Omitting all pictures, copy word for word the lines from the line containing "You are a computer-use" through the final line of the entries.

** Opening Stored data block **

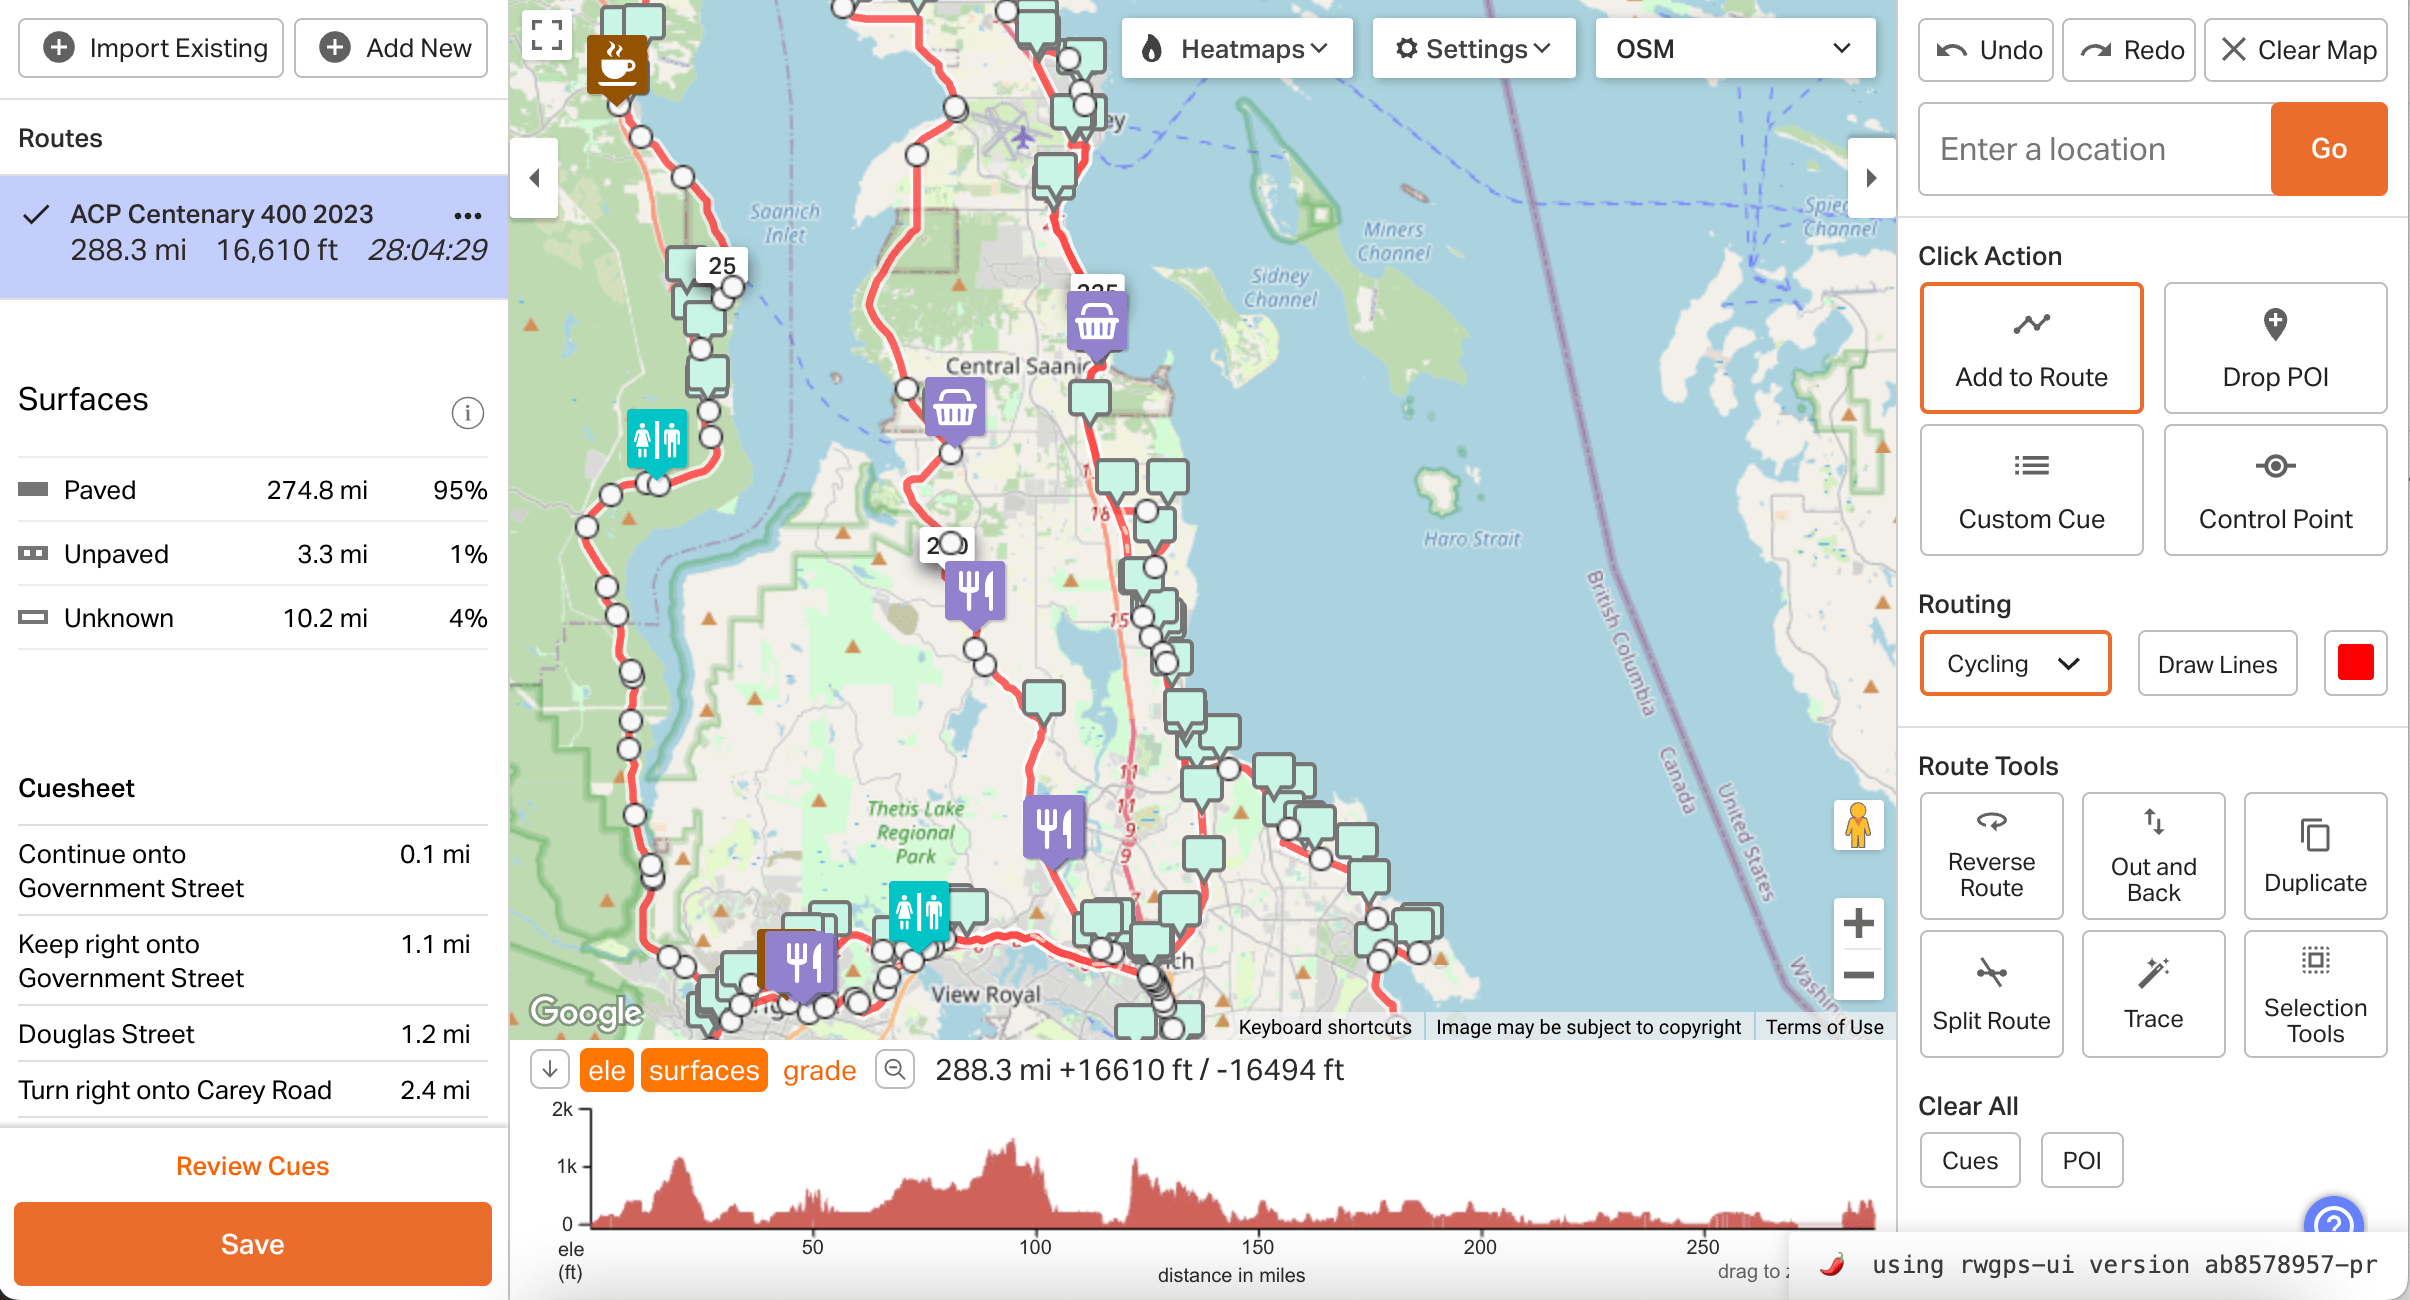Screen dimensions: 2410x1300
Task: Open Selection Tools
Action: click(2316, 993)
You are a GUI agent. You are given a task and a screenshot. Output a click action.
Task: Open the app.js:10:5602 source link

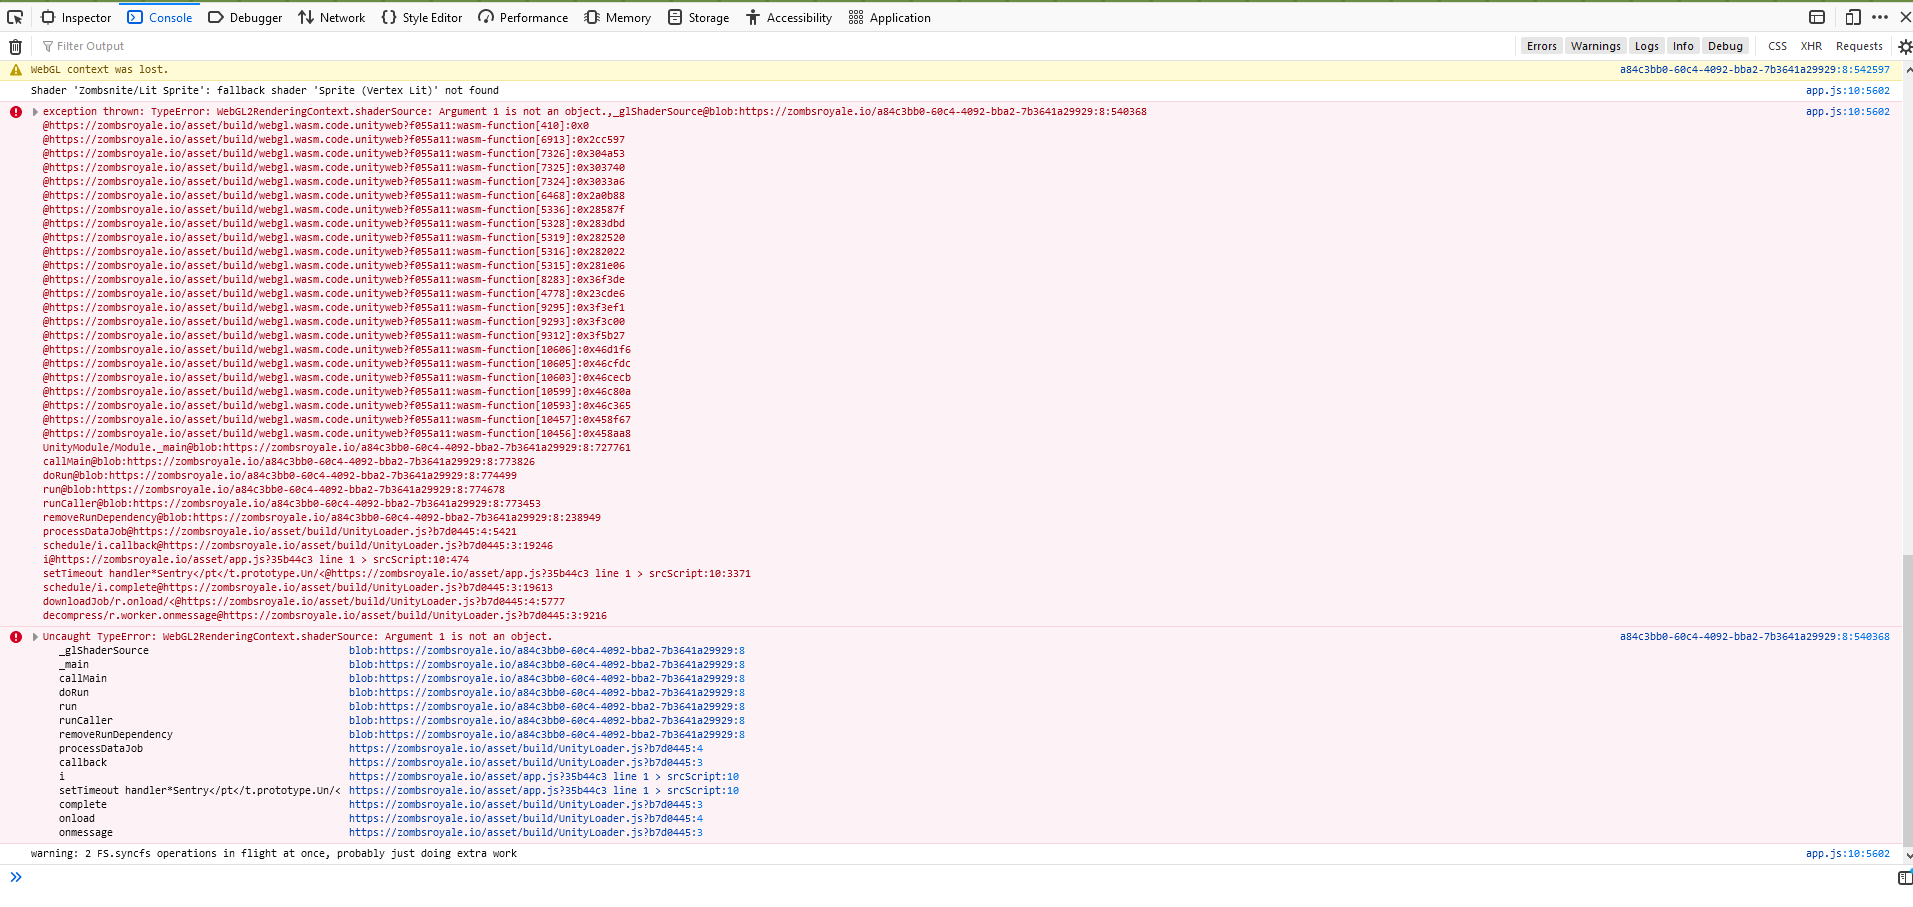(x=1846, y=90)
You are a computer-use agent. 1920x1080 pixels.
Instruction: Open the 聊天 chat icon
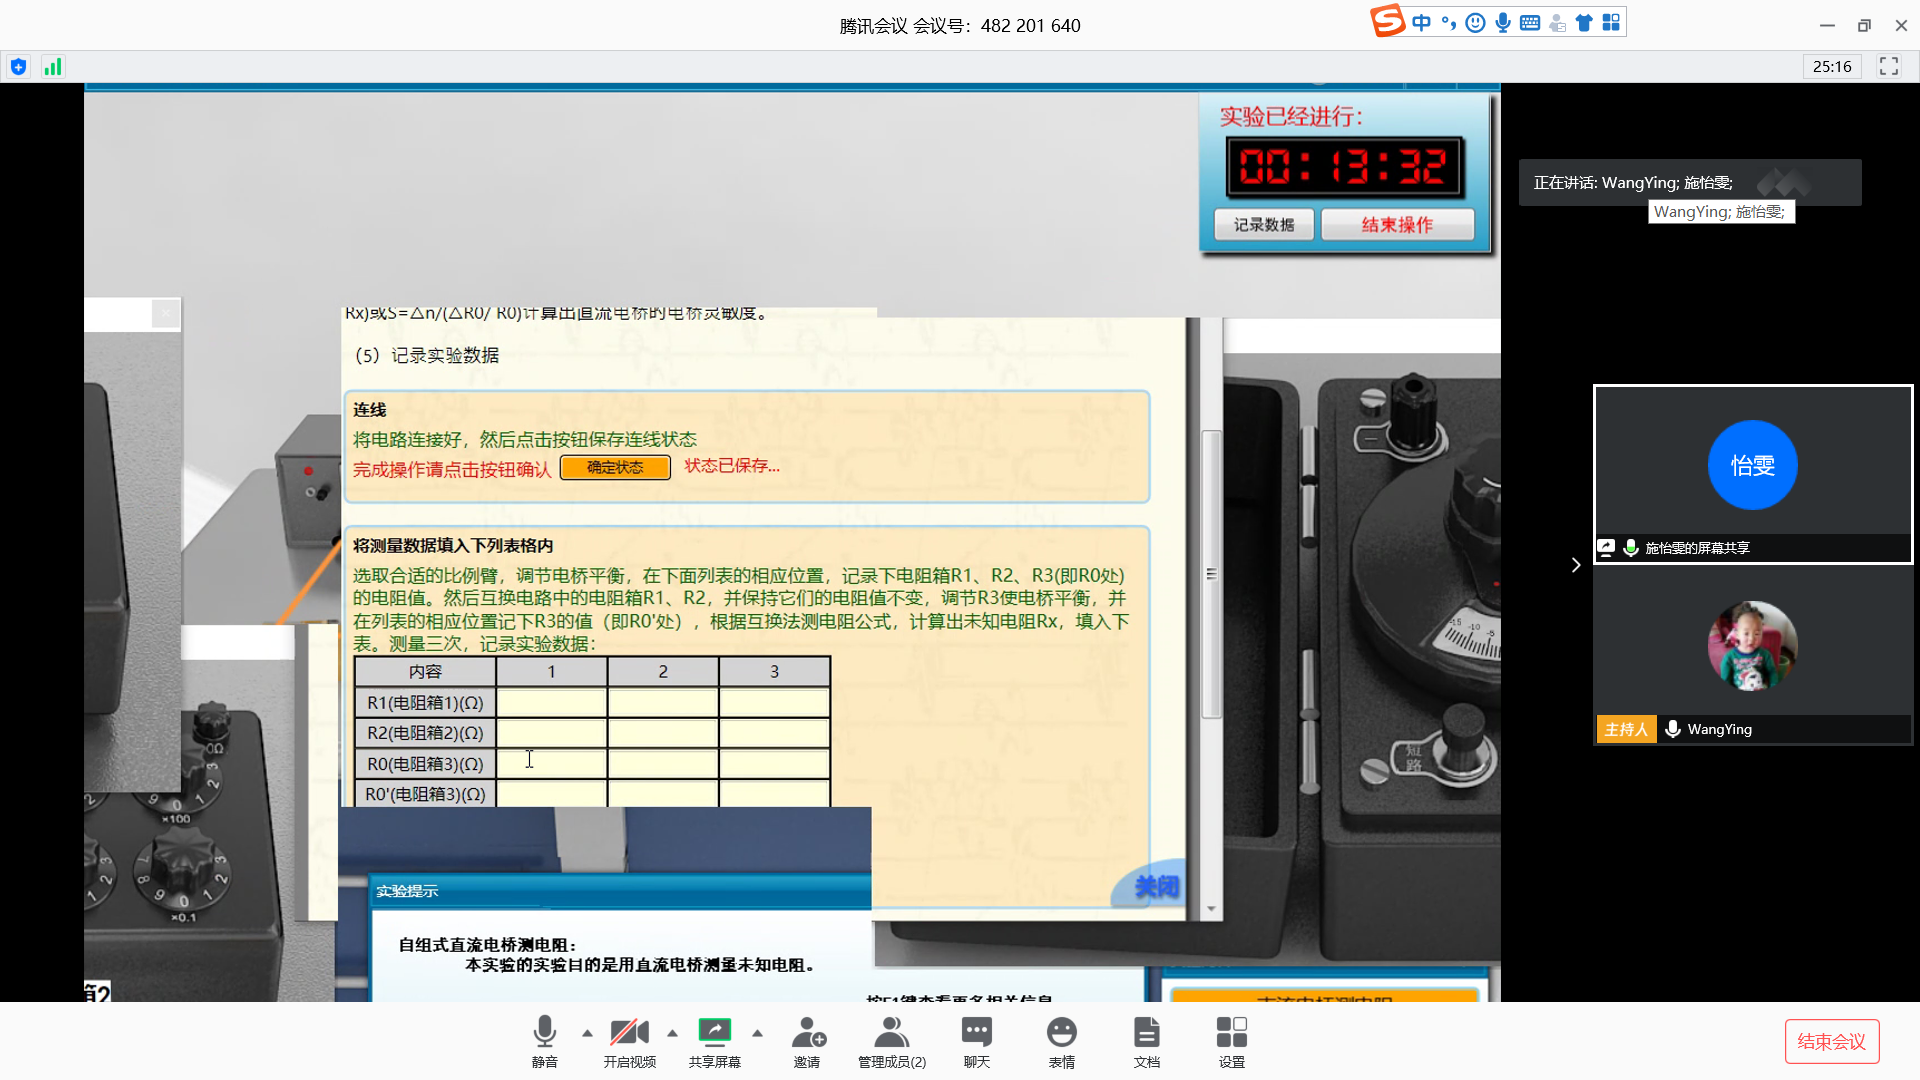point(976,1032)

** Closing Stored data block **

Exercise output:
You are a computer-use agent. 1920x1080 pixels.
Instruction: Open the 聊天 chat icon
point(976,1032)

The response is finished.